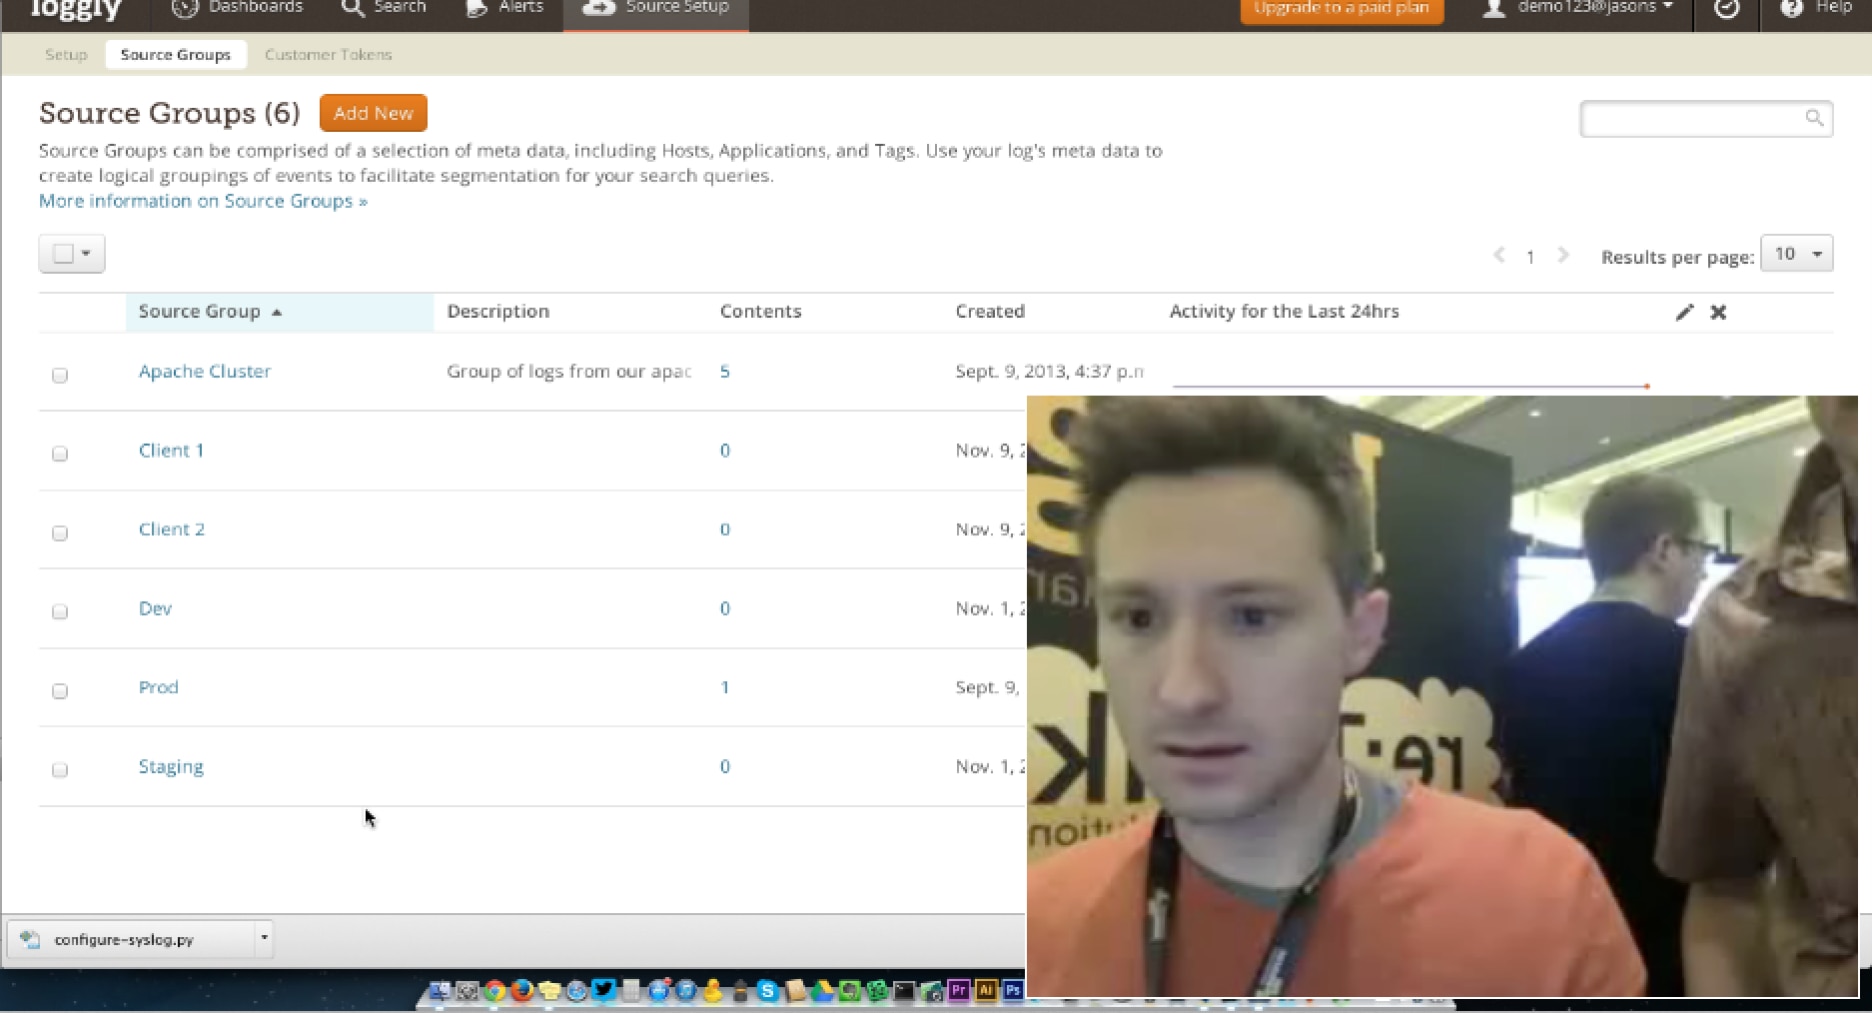The height and width of the screenshot is (1013, 1872).
Task: Click the pencil edit icon in table header
Action: (x=1684, y=312)
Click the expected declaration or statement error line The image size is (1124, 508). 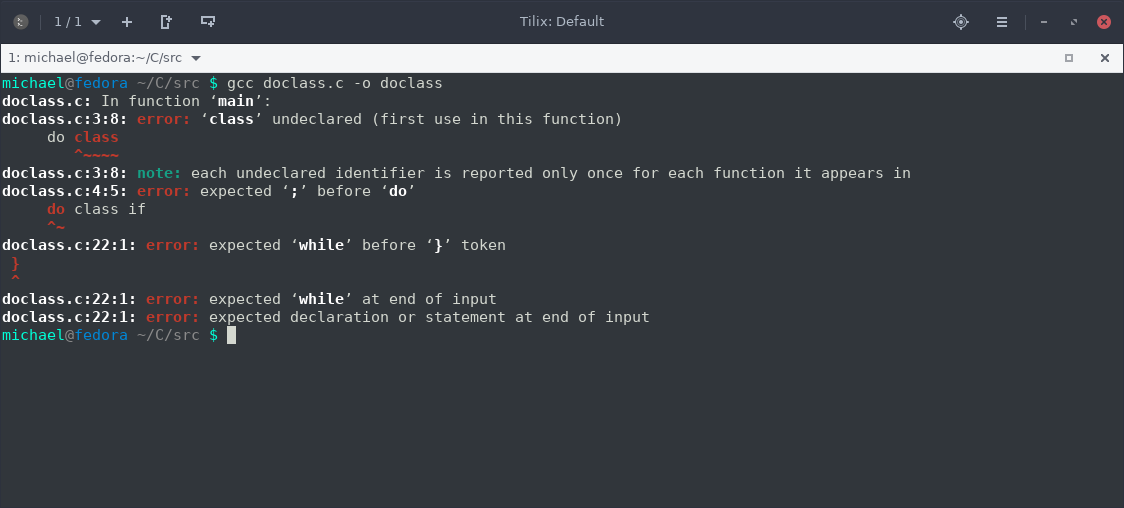coord(325,317)
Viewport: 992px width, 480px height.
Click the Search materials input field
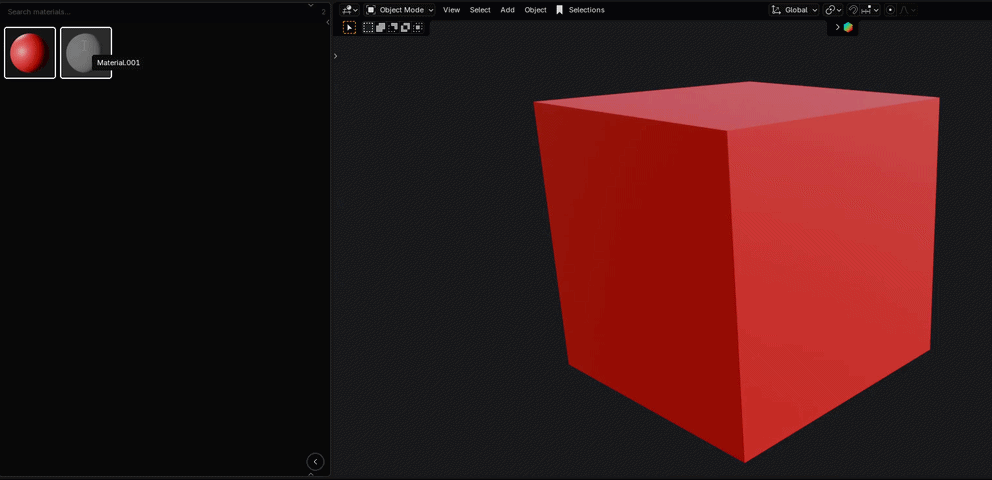pos(155,11)
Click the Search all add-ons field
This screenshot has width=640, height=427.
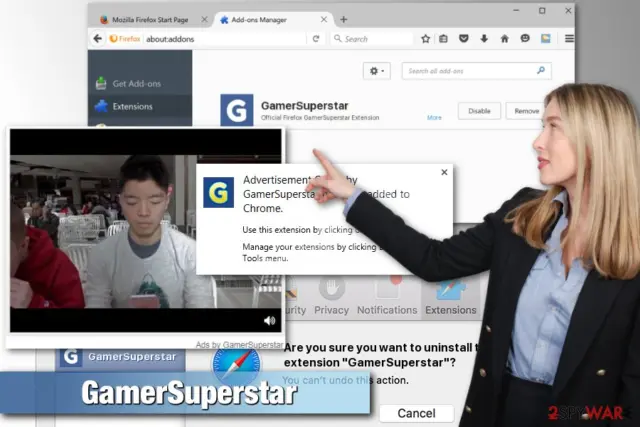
#####
Task to carry out: The line with "Click the Search all add-ons field" and each line after it, through the final line of the data, are to be duplicated exactly, with pictures left out and nothing more included.

Completed task:
Click the Search all add-ons field
This screenshot has width=640, height=427.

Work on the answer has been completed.